◆ **Given text**
## Start

Aisha, I must say, is a force to be reckoned with. You might think, well just put her back to bed. But she has the scream of a lioness, and is as stubborn as a mule. Generally, I love (and relate) to her strong will – she is beautifully independent and fiercely determined. She insists on doing everything herself, which slows down everyday tasks, like eating breakfast, but as a result she learns rapidly. There is no such thing as failure as far as she concerned – just the next step towards mastery.

She is so committed to being in charge of her own life that when it comes time to get dressed, she first takes off her pyjamas and wee-soaked nappy and choses the clothes she wants to wear. This is usually her favourite Metallica t-shirt and ‘flower’ pants (no skirts she insists), or anything that has pockets (for whatever reason, this is very important to her). Then she spends a good 20 minutes in her room trying to put everything on by herself. She will yell and scream and kick at any attempt to help her. Eventually she emerges from her room with her pants on backwards, her t-shirt on inside out and her shoes on the wrong feet with the victorious exclamation – “I did it myself!” And off she goes to kinder.

## End

[Dataset records]

## Start

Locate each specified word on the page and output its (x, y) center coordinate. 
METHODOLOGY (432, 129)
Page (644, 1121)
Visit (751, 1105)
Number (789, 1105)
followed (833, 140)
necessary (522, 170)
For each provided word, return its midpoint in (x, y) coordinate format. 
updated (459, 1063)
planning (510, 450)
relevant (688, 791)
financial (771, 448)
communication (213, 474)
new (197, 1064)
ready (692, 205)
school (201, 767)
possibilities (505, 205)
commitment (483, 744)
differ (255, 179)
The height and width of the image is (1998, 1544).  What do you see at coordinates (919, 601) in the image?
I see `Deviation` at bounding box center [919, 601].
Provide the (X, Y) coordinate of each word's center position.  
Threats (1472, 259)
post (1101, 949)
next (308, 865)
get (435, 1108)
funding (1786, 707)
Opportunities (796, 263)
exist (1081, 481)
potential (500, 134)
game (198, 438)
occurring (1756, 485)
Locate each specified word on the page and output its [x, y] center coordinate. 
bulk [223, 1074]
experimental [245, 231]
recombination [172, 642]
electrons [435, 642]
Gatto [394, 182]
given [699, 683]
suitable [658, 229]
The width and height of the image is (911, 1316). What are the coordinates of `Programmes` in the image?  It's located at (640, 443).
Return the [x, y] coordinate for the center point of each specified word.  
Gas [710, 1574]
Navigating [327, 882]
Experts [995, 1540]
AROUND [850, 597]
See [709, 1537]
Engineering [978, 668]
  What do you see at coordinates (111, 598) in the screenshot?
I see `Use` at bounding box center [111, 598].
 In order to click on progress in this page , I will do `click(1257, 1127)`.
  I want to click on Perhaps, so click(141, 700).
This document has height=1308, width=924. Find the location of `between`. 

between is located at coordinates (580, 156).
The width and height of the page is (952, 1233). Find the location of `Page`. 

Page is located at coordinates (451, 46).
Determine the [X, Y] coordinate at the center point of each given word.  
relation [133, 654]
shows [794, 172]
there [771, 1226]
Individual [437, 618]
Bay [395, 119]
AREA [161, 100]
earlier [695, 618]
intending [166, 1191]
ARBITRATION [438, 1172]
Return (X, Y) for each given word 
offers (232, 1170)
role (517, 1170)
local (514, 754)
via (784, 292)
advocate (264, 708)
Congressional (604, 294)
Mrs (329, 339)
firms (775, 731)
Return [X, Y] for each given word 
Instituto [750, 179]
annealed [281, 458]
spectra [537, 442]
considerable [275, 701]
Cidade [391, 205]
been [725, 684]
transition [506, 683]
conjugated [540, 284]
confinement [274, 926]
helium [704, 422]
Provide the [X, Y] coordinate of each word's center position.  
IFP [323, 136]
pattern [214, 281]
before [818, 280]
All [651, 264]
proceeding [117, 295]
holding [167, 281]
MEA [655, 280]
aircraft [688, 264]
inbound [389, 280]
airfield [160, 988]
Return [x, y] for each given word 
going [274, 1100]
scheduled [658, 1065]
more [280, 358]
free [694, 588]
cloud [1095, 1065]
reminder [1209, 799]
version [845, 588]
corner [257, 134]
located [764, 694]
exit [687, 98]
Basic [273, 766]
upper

## End

◆ **Instructions to follow**
Please write out, word for word, the stretch of the Aisha passage from "Aisha, I must" to "step towards mastery.". These records are separate material, unconnected to the text.

◆ **Answer for this exercise**
Aisha, I must say, is a force to be reckoned with. You might think, well just put her back to bed. But she has the scream of a lioness, and is as stubborn as a mule. Generally, I love (and relate) to her strong will – she is beautifully independent and fiercely determined. She insists on doing everything herself, which slows down everyday tasks, like eating breakfast, but as a result she learns rapidly. There is no such thing as failure as far as she concerned – just the next step towards mastery.